We could maintain the assumption that each sinsp inspector is single-source and single-thread, and then created another library inside libs that implements the inspector parallelization logic.

Yeah, we'd need another level of indirection here, and also account for the hugely different speeds of events coming in... I agree with @FedeDP that it wouldn't be worth it.

We're already able to ingest other forms of telemetry alongside libsinsp syscall telemetry, so no big deal! 😀

jasondellaluce commented 2 years ago

The use case I was thinking of was to write a plugin e.g. a uprobe that attaches to libssl and returns connection-related data, and having that plugin's data routed through libsinsp so we can receive that telemetry without installing full Falco.

@dwindsor I think your use case would be well suited to be implemented as a plugin. Falco plugins are actually "libs" plugins: the plugin framework is implemented at the libscap and libsinsp level. In fact, the goal of the plugin system was to allow collecting events and extracting fields from them from any kind of event source, just like we traditionally did for syscalls.

Yeah, we'd need another level of indirection here, and also account for the hugely different speeds of events coming in... I agree with @FedeDP that it wouldn't be worth it.

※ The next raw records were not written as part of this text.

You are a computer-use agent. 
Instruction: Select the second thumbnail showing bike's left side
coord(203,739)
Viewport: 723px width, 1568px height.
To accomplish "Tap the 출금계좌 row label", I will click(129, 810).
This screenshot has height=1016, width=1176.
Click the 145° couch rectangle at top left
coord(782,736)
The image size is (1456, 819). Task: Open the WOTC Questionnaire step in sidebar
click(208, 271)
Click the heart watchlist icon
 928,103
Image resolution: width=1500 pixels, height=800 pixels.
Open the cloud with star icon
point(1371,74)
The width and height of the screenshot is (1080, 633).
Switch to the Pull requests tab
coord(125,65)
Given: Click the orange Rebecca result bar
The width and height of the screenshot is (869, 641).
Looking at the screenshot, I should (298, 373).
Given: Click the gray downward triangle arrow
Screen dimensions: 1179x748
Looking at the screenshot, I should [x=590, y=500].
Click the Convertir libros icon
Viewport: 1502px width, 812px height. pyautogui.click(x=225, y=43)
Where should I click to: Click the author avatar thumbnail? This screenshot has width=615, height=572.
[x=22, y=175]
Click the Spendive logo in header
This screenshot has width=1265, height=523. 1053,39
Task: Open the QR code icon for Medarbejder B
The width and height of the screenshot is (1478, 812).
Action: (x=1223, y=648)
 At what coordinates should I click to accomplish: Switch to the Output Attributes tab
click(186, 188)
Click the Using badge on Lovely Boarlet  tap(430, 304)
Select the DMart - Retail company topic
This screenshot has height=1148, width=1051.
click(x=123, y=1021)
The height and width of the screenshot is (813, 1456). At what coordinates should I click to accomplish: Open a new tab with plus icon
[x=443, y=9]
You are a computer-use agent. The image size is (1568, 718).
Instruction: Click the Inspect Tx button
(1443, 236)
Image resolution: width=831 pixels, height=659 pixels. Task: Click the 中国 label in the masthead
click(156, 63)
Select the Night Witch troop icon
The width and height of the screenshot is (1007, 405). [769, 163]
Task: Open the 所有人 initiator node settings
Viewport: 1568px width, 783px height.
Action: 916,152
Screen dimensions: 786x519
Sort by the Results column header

Agreed on avoiding another level of indirection. The "different speeds of events coming in" sort of confirms the decision of having single-source-single-thread sinsp inspectors. With this assumption, the different event rates is not relevant as you can have multiple inspectors running in parallel each with dedicated thread and event source, and then collect events from each of them whenever available. In this model, event sources do not influence each other and the only "sequential bottleneck" is the final event collection point, which will likely happen in a shared place. This is what I plan to do with Falco, with the extra step of evaluating event rules in parallel too and then collecting only matching rule alerts, which have a fairly lower rate.

In this perspective, I think the use case you described could be achieved by:

In this way, you'd collect both types of events in the same way. I think this could be valuable for the community too, I would be happy to help if you think this route makes sense to you.

jasondellaluce commented 2 years ago

This are moving forward! Just opened https://github.com/falcosecurity/falco/pull/2182, which should be the final piece of glue code that uses all the preliminary work to implement the multi-source feature.

jasondellaluce commented 1 year ago

https://github.com/falcosecurity/falco/pull/2182 just got merged! 🥳

Will keep this open until the testing phase is over, just in case some extra changes are needed!